# What to produce
Your answer must be an exact copy of the records below.

# Data extracted from a collection
+++

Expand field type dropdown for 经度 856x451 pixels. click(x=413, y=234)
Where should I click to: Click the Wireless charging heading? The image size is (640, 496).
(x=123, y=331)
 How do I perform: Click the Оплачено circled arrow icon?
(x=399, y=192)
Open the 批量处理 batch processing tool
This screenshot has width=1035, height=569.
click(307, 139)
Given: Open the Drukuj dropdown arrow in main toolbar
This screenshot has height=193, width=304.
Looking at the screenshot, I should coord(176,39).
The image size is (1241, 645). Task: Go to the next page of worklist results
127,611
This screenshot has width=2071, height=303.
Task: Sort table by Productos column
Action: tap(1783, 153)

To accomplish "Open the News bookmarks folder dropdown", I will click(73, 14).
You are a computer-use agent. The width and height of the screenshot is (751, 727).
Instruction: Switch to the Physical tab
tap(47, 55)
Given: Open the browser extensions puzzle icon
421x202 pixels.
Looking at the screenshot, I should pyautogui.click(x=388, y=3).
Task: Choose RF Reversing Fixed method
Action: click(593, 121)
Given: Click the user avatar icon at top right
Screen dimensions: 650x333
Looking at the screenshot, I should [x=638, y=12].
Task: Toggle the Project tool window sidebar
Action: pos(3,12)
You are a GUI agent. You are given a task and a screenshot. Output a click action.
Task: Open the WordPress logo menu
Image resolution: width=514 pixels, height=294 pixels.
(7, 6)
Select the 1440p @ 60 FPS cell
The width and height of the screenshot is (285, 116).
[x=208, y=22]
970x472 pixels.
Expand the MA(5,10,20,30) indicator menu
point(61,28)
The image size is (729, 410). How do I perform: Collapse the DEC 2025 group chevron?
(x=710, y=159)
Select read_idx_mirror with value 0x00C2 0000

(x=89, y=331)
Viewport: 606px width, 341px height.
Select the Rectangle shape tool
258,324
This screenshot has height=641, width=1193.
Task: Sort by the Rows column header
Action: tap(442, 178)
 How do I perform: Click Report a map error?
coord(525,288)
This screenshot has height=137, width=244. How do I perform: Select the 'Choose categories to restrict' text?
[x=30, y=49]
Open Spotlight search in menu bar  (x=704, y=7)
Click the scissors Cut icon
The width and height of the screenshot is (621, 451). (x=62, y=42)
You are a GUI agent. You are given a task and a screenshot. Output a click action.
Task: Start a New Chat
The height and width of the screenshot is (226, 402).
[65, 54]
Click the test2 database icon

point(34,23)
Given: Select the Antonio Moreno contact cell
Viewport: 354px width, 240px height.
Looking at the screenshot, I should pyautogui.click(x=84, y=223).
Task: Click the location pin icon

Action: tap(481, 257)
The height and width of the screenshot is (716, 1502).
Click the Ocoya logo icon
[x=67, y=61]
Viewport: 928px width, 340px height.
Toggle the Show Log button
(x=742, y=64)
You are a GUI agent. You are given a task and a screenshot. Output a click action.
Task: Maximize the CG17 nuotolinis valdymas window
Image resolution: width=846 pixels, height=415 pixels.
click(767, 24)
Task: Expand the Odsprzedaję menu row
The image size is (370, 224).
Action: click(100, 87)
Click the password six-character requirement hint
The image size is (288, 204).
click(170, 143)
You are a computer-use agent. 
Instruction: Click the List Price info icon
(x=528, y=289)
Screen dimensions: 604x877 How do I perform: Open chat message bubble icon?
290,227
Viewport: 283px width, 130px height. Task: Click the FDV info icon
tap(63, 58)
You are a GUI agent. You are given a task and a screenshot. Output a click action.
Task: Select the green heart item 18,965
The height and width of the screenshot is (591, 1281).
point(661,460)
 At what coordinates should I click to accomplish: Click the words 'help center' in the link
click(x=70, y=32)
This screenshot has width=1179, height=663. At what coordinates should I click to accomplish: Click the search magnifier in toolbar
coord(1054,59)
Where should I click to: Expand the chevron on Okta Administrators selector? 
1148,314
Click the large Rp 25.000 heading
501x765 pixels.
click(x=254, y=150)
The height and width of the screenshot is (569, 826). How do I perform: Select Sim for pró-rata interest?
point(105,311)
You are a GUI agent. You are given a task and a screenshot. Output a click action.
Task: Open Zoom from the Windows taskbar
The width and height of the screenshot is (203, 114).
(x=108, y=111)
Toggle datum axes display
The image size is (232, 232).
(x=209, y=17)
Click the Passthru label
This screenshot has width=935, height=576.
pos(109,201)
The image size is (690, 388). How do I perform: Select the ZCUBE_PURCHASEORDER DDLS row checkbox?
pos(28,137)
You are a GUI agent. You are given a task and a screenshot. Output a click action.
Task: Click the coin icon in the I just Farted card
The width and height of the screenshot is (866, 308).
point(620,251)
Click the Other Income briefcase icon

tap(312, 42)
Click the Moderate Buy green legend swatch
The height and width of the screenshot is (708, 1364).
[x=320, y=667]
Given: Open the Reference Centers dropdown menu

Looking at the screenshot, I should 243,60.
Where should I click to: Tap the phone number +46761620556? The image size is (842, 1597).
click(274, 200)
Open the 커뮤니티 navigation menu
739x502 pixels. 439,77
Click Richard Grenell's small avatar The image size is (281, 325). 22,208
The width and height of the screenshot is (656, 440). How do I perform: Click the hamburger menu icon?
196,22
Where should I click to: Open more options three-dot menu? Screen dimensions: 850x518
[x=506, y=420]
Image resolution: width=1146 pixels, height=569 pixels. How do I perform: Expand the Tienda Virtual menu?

+++

# Answer section
Expand field type dropdown for 经度 856x451 pixels. click(x=413, y=234)
Where should I click to: Click the Wireless charging heading? The image size is (640, 496).
(x=123, y=331)
 How do I perform: Click the Оплачено circled arrow icon?
(x=399, y=192)
Open the 批量处理 batch processing tool
This screenshot has width=1035, height=569.
click(307, 139)
Given: Open the Drukuj dropdown arrow in main toolbar
This screenshot has height=193, width=304.
Looking at the screenshot, I should coord(176,39).
The image size is (1241, 645). Task: Go to the next page of worklist results
127,611
This screenshot has width=2071, height=303.
Task: Sort table by Productos column
Action: tap(1783, 153)

To accomplish "Open the News bookmarks folder dropdown", I will click(73, 14).
You are a computer-use agent. The width and height of the screenshot is (751, 727).
Instruction: Switch to the Physical tab
tap(47, 55)
Given: Open the browser extensions puzzle icon
421x202 pixels.
Looking at the screenshot, I should pyautogui.click(x=388, y=3).
Task: Choose RF Reversing Fixed method
Action: click(593, 121)
Given: Click the user avatar icon at top right
Screen dimensions: 650x333
Looking at the screenshot, I should [x=638, y=12].
Task: Toggle the Project tool window sidebar
Action: pos(3,12)
You are a GUI agent. You are given a task and a screenshot. Output a click action.
Task: Open the WordPress logo menu
Image resolution: width=514 pixels, height=294 pixels.
(7, 6)
Select the 1440p @ 60 FPS cell
The width and height of the screenshot is (285, 116).
[x=208, y=22]
970x472 pixels.
Expand the MA(5,10,20,30) indicator menu
point(61,28)
The image size is (729, 410). How do I perform: Collapse the DEC 2025 group chevron?
(x=710, y=159)
Select read_idx_mirror with value 0x00C2 0000

(x=89, y=331)
Viewport: 606px width, 341px height.
Select the Rectangle shape tool
258,324
This screenshot has height=641, width=1193.
Task: Sort by the Rows column header
Action: tap(442, 178)
 How do I perform: Click Report a map error?
coord(525,288)
This screenshot has height=137, width=244. How do I perform: Select the 'Choose categories to restrict' text?
[x=30, y=49]
Open Spotlight search in menu bar  (x=704, y=7)
Click the scissors Cut icon
The width and height of the screenshot is (621, 451). (x=62, y=42)
You are a GUI agent. You are given a task and a screenshot. Output a click action.
Task: Start a New Chat
The height and width of the screenshot is (226, 402).
[65, 54]
Click the test2 database icon

point(34,23)
Given: Select the Antonio Moreno contact cell
Viewport: 354px width, 240px height.
Looking at the screenshot, I should pyautogui.click(x=84, y=223).
Task: Click the location pin icon

Action: tap(481, 257)
The height and width of the screenshot is (716, 1502).
Click the Ocoya logo icon
[x=67, y=61]
Viewport: 928px width, 340px height.
Toggle the Show Log button
(x=742, y=64)
You are a GUI agent. You are given a task and a screenshot. Output a click action.
Task: Maximize the CG17 nuotolinis valdymas window
Image resolution: width=846 pixels, height=415 pixels.
click(767, 24)
Task: Expand the Odsprzedaję menu row
The image size is (370, 224).
Action: click(100, 87)
Click the password six-character requirement hint
The image size is (288, 204).
click(170, 143)
You are a computer-use agent. 
Instruction: Click the List Price info icon
(x=528, y=289)
Screen dimensions: 604x877 How do I perform: Open chat message bubble icon?
290,227
Viewport: 283px width, 130px height. Task: Click the FDV info icon
tap(63, 58)
You are a GUI agent. You are given a task and a screenshot. Output a click action.
Task: Select the green heart item 18,965
The height and width of the screenshot is (591, 1281).
point(661,460)
 At what coordinates should I click to accomplish: Click the words 'help center' in the link
click(x=70, y=32)
This screenshot has width=1179, height=663. At what coordinates should I click to accomplish: Click the search magnifier in toolbar
coord(1054,59)
Where should I click to: Expand the chevron on Okta Administrators selector? 
1148,314
Click the large Rp 25.000 heading
501x765 pixels.
click(x=254, y=150)
The height and width of the screenshot is (569, 826). How do I perform: Select Sim for pró-rata interest?
point(105,311)
You are a GUI agent. You are given a task and a screenshot. Output a click action.
Task: Open Zoom from the Windows taskbar
The width and height of the screenshot is (203, 114).
(x=108, y=111)
Toggle datum axes display
The image size is (232, 232).
(x=209, y=17)
Click the Passthru label
This screenshot has width=935, height=576.
pos(109,201)
The image size is (690, 388). How do I perform: Select the ZCUBE_PURCHASEORDER DDLS row checkbox?
pos(28,137)
You are a GUI agent. You are given a task and a screenshot. Output a click action.
Task: Click the coin icon in the I just Farted card
The width and height of the screenshot is (866, 308).
point(620,251)
Click the Other Income briefcase icon

tap(312, 42)
Click the Moderate Buy green legend swatch
The height and width of the screenshot is (708, 1364).
[x=320, y=667]
Given: Open the Reference Centers dropdown menu

Looking at the screenshot, I should 243,60.
Where should I click to: Tap the phone number +46761620556? The image size is (842, 1597).
click(274, 200)
Open the 커뮤니티 navigation menu
739x502 pixels. 439,77
Click Richard Grenell's small avatar The image size is (281, 325). 22,208
The width and height of the screenshot is (656, 440). How do I perform: Click the hamburger menu icon?
196,22
Where should I click to: Open more options three-dot menu? Screen dimensions: 850x518
[x=506, y=420]
Image resolution: width=1146 pixels, height=569 pixels. How do I perform: Expand the Tienda Virtual menu?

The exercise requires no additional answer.